[Task input — start]

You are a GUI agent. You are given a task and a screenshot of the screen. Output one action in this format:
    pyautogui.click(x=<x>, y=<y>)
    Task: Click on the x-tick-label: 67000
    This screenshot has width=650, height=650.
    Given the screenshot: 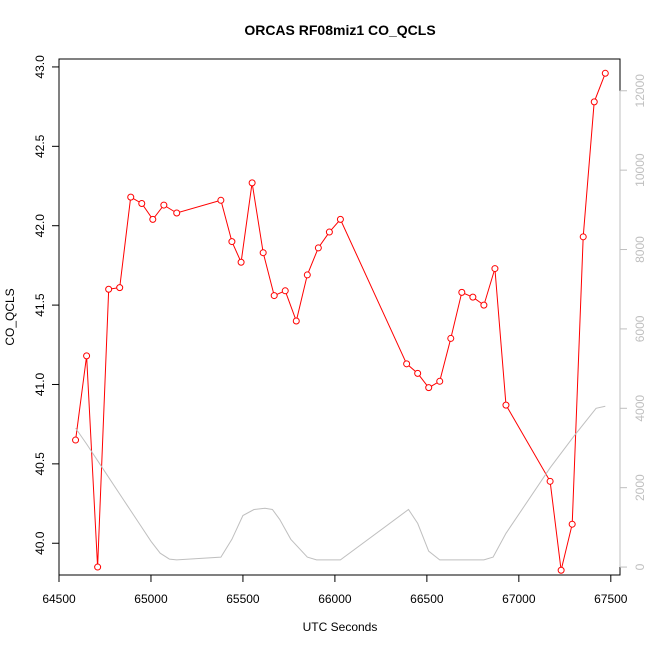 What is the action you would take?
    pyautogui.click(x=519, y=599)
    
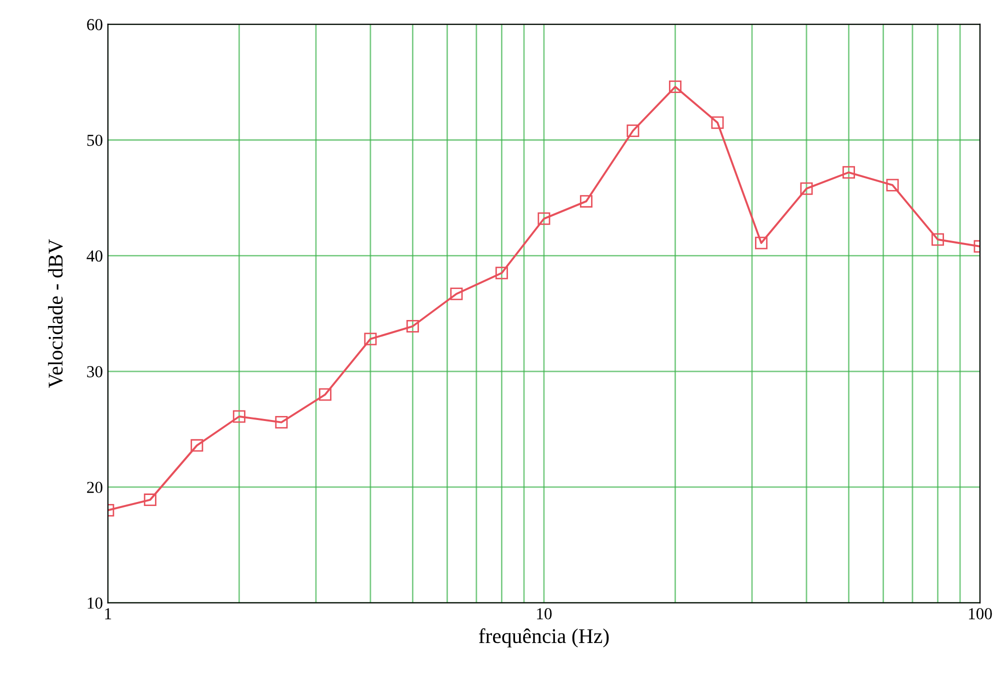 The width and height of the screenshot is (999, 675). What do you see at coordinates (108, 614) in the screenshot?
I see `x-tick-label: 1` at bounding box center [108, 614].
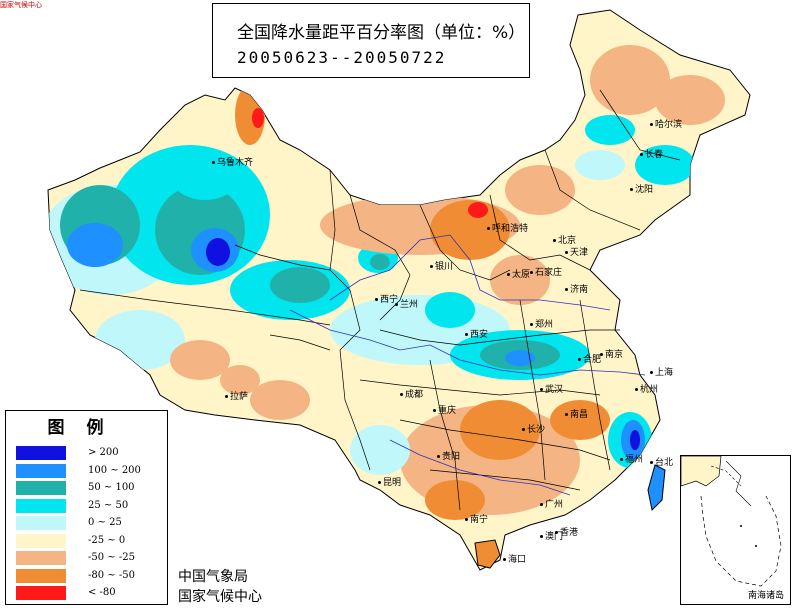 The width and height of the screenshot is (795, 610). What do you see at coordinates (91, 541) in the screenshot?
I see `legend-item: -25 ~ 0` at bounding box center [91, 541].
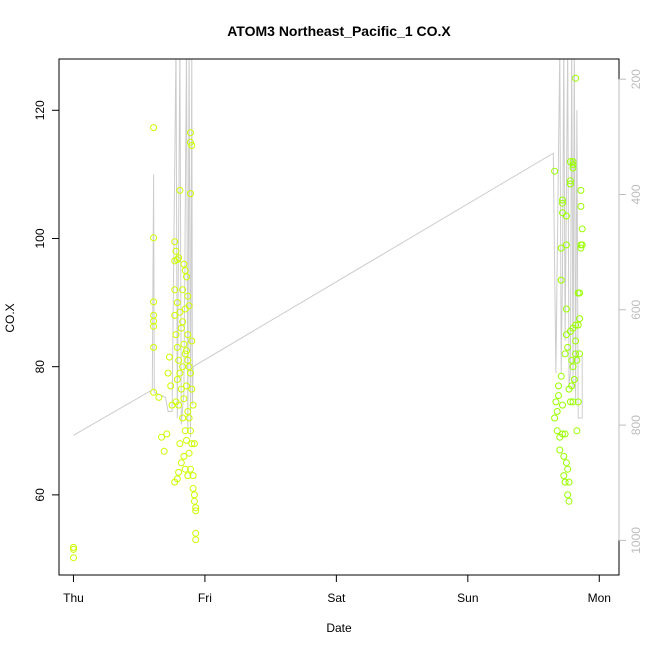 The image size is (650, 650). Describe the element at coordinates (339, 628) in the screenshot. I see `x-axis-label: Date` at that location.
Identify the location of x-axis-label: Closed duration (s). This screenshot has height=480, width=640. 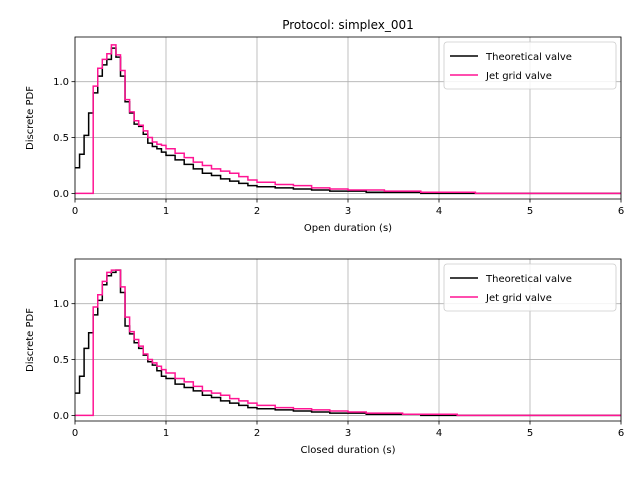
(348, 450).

[Task input — finish]
[Task input — start]

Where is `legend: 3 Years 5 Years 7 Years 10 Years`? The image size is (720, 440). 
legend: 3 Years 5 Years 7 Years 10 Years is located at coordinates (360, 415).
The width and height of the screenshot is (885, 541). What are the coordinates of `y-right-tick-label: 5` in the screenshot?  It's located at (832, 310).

[Task input — finish]
[Task input — start]

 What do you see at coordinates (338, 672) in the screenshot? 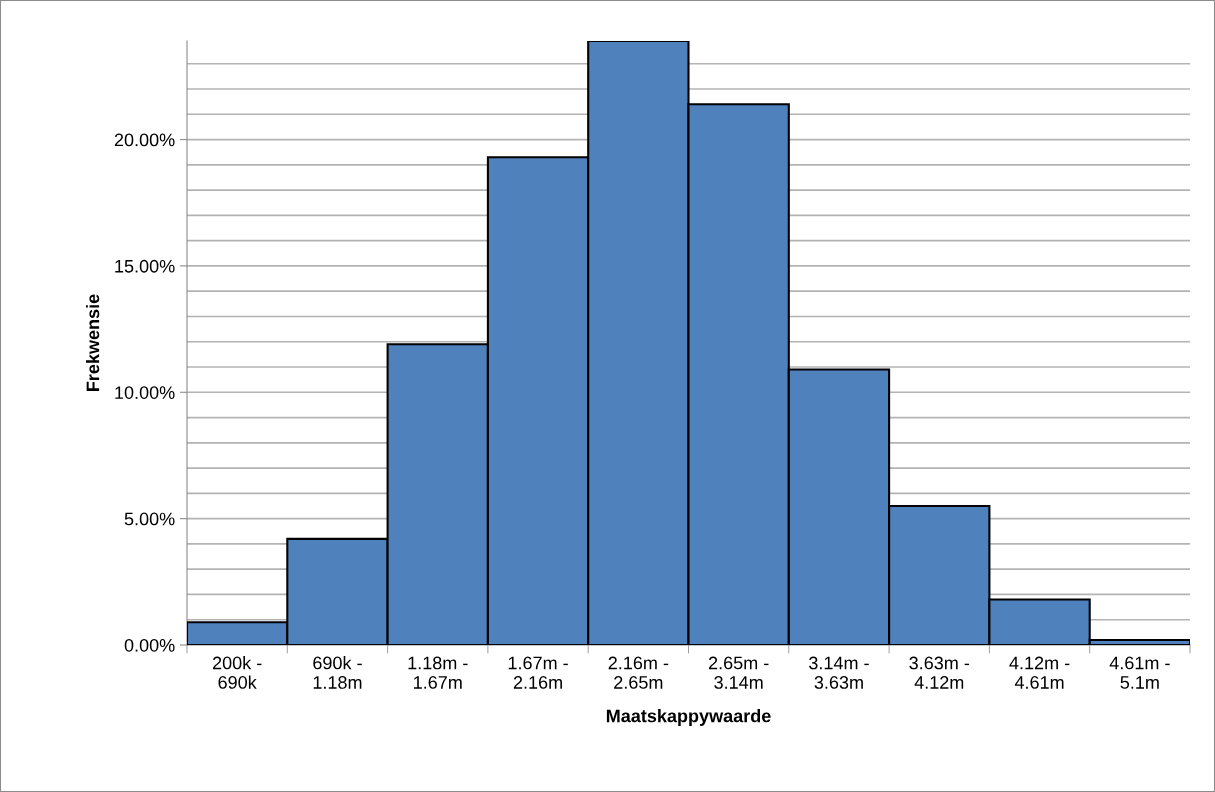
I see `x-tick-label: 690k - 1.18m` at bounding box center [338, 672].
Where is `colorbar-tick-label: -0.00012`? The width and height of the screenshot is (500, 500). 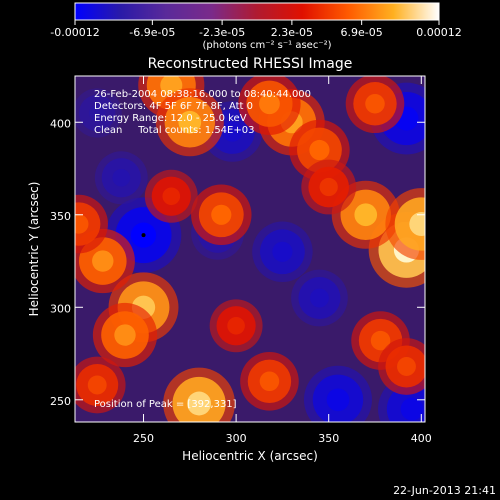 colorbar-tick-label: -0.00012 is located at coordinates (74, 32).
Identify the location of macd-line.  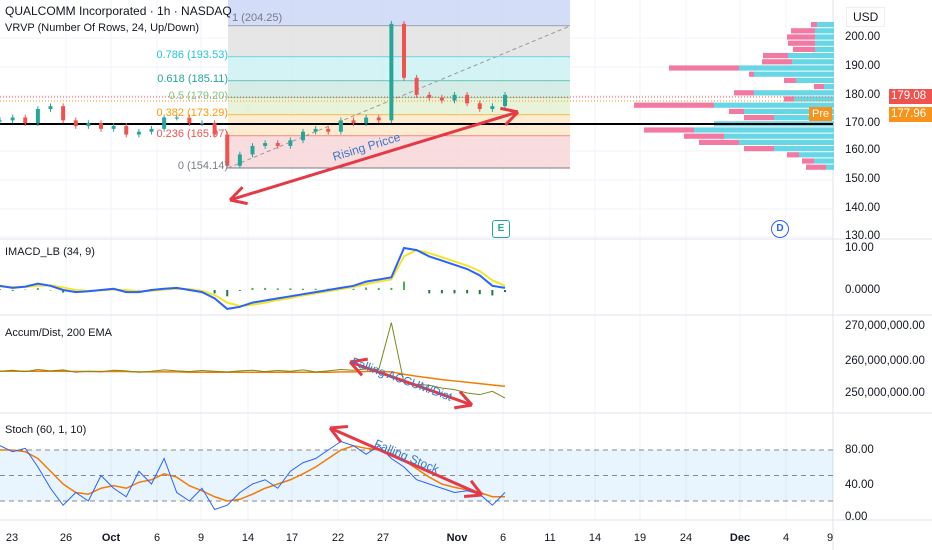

[Task input — finish]

◆ **What the task requires**: Repeat the entries from the line with "Identify the location of x-axis-label: Closed" through the line with "(348, 450).", swapping "Closed duration" for "Open duration" and changing nothing else. Omit the pictures.

◆ **Answer area**:
Identify the location of x-axis-label: Open duration (s). This screenshot has height=480, width=640. 
(348, 450).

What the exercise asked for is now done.